Acht
Als sie ankamen, waren Laurels Haare wirr und zerzaust. Sie würde sie später eine Ewigkeit bürsten müssen, aber die Dreiviertelstunde in dem alten Cabrio den Fahrtwind auf dem Gesicht zu spüren war das wert gewesen. Als sie über die lange Zufahrtsstraße fuhren, hielt Laurel den Atem an, bis sie um eine Baumgruppe bogen und das Häuschen in Sicht kam.
Beim Anblick ihres alten Zuhauses wurde Laurel von einer Welle der Sehnsucht nach der Vergangenheit überwältigt, mit der sie nicht gerechnet hatte. Das Blockhaus war klein, aber anheimelnd, wie es auf einem Rund aus saftigem grünen Gras hockte, umgeben von einem wackligen Zaun. Seit dem Umzug hatte Laurel häufig Heimweh gehabt, aber es war noch nie so schlimm gewesen wie in diesem Augenblick, als sie nach vier Monaten erstmals zurückkehrte. Zwölf Jahre lang hatte sie in diesem Haus, auf diesem Grundstück gelebt. Sie kannte alle gewundenen Pfade im Wald, der sich großzügig hinter dem Haus ausbreitete und in dem sie oft und lange unterwegs gewesen war. Sie wollte zwar nicht unbedingt wieder hier wohnen, würde aber auch nur sehr ungern darauf verzichten.

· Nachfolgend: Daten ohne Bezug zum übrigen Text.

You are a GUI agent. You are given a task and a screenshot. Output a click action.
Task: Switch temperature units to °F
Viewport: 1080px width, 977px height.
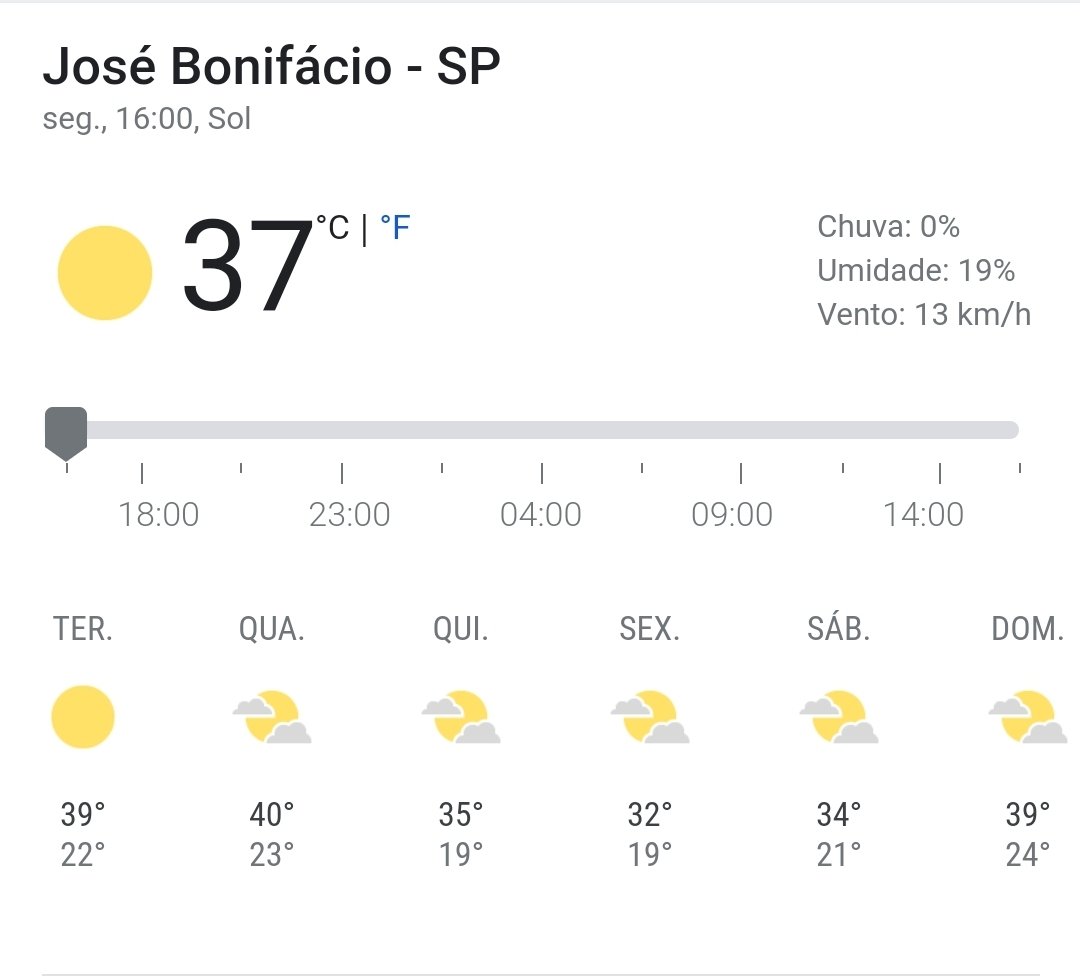click(395, 228)
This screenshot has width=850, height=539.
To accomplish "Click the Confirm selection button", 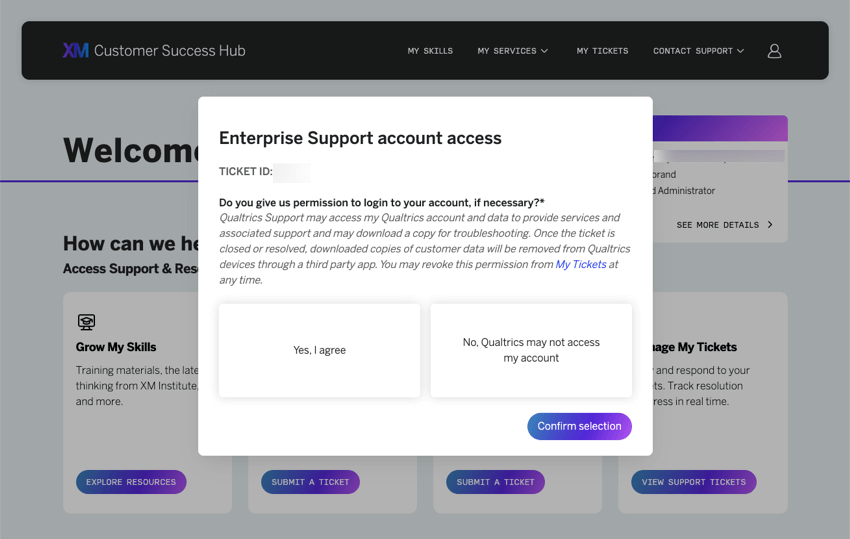I will [579, 426].
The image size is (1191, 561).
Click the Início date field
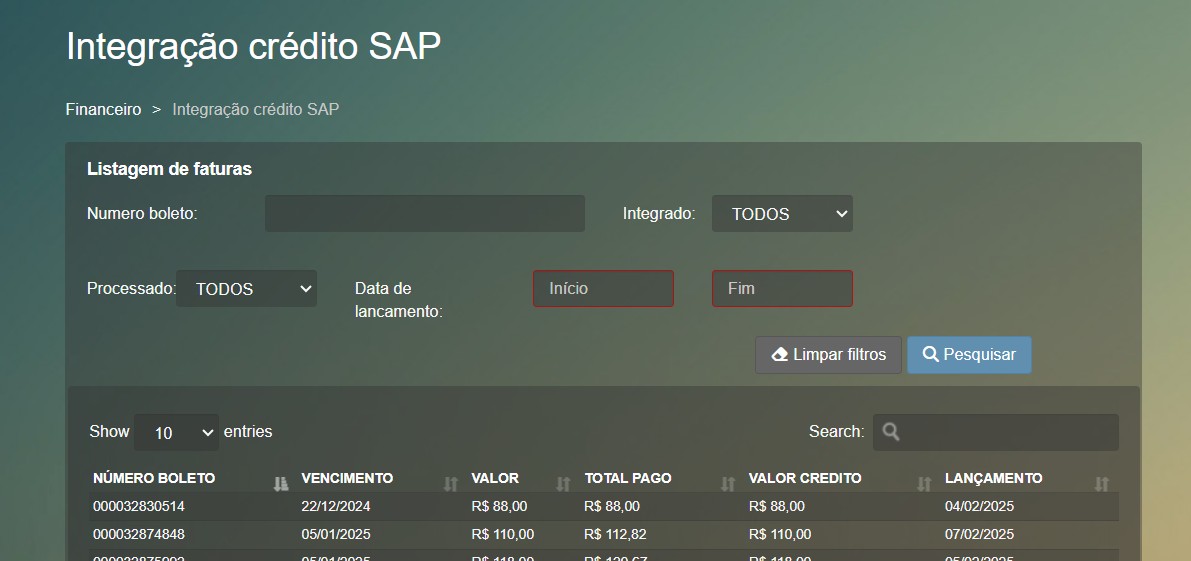603,289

Als ihre Eltern Harken, Eimer und Putzzeug ausluden, nahm Laurel ihre Gitarre vom Rücksitz. Ihre Mutter lachte. »Wie schön, dass du auf dem alten Ding spielst.«
»Wieso?«
»Das erinnert mich immer daran, wie ich früher in Berkeley gespielt habe.« Sie grinste ihren Mann an. »Damals, als wir uns kennengelernt haben. Was waren wir für Hippies!«
Laurel warf einen Blick auf den langen Zopf ihrer Mutter und die Birkenstocksandalen ihres Vaters und sagte ironisch: »Und was ihr jetzt für Hippies seid!«
»Ach, das ist nichts dagegen. Damals waren wir echte Hippies.« Laurels Mutter legte ihre Hand in die ihres Mannes und sie verschränkten die Finger. »Ich habe die Gitarre immer zu Sit-ins mitgenommen. Dann spielte ich total falsch ›We shall not be moved‹ und alle grölten mit. Erinnerst du dich?«
Ihr Vater lächelte und sagte kopfschüttelnd mit einem ironischen Unterton: »Die guten alten Zeiten.«
»Ach, komm, wir hatten unseren Spaß.«
»Wenn du meinst.« Er beugte sich vor, um sie zu küssen.

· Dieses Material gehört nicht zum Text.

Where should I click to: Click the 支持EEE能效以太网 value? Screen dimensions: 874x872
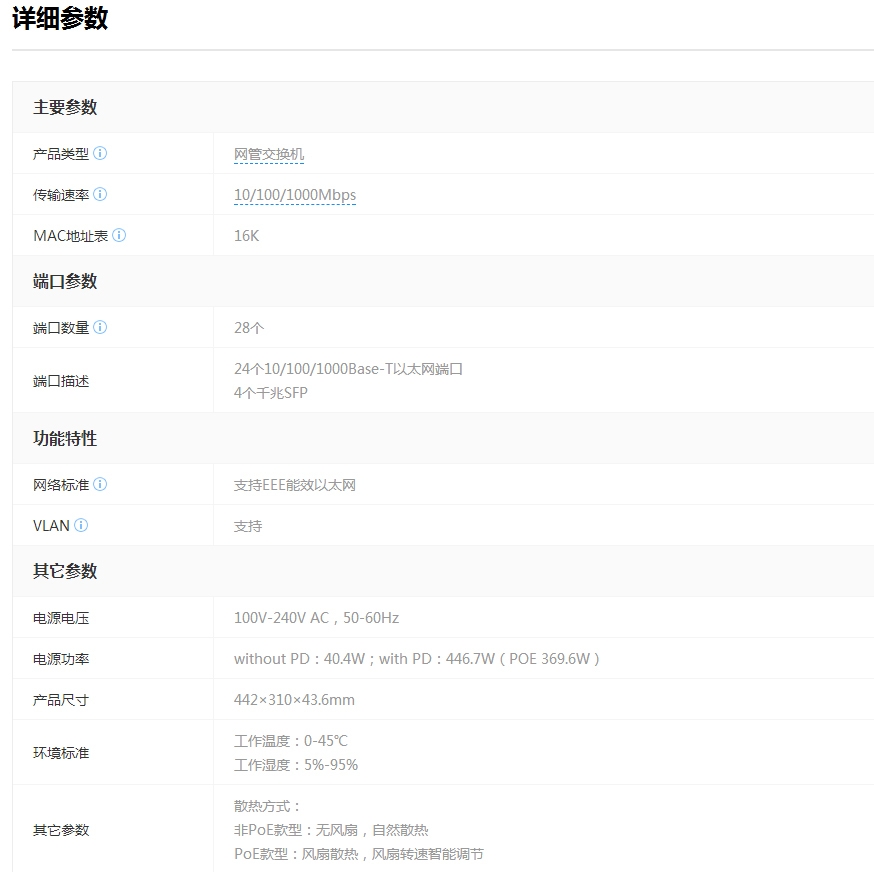tap(295, 485)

»Macht es euch was aus, wenn ich ein bisschen herumwandere?«, fragte Laurel und hängte sich die Gitarre um. »Ich komme gleich wieder und helfe euch.«
»Mach nur«, sagte ihre Mutter und wühlte in der Kiste.

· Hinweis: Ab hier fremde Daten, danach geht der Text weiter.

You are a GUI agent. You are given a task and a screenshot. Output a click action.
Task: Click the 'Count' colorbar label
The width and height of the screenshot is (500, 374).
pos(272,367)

»Bis später«, sagte Laurel, die bereits auf dem Weg hinters Haus war.
Die breitblättrigen Laubbäume und die Kiefern des Waldes warfen ihre Schatten auf den weichen grünen Blätterteppich. Dunkelgrünes Moos kroch an den Baumstämmen hoch und verbarg die raue Rinde. Wohin man auch blickte, alles war grün. Am Morgen hatte es etwas geregnet, die Sonne schien und verwandelte Millionen von Wassertropfen in Glitzerkugeln, die jede Fläche funkeln ließen wie einen Smaragd. Zwischen den Bäumen verliefen sich die Wege in der Dunkelheit und Laurel ging langsam über einen dieser Pfade.
Es war leicht, sich vorzustellen, sie liefe auf heiligem Boden – auf den Ruinen einer majestätischen Kathedrale aus lang vergangenen Zeiten. Sie lächelte, als sie einen moosbedeckten Ast sah, der von einem dünnen Sonnenstrahl beleuchtet wurde. Sie strich mit der Hand darüber, bis die schimmernden Tropfen ihr aus den Fingern fielen und im Fallen das Licht einfingen.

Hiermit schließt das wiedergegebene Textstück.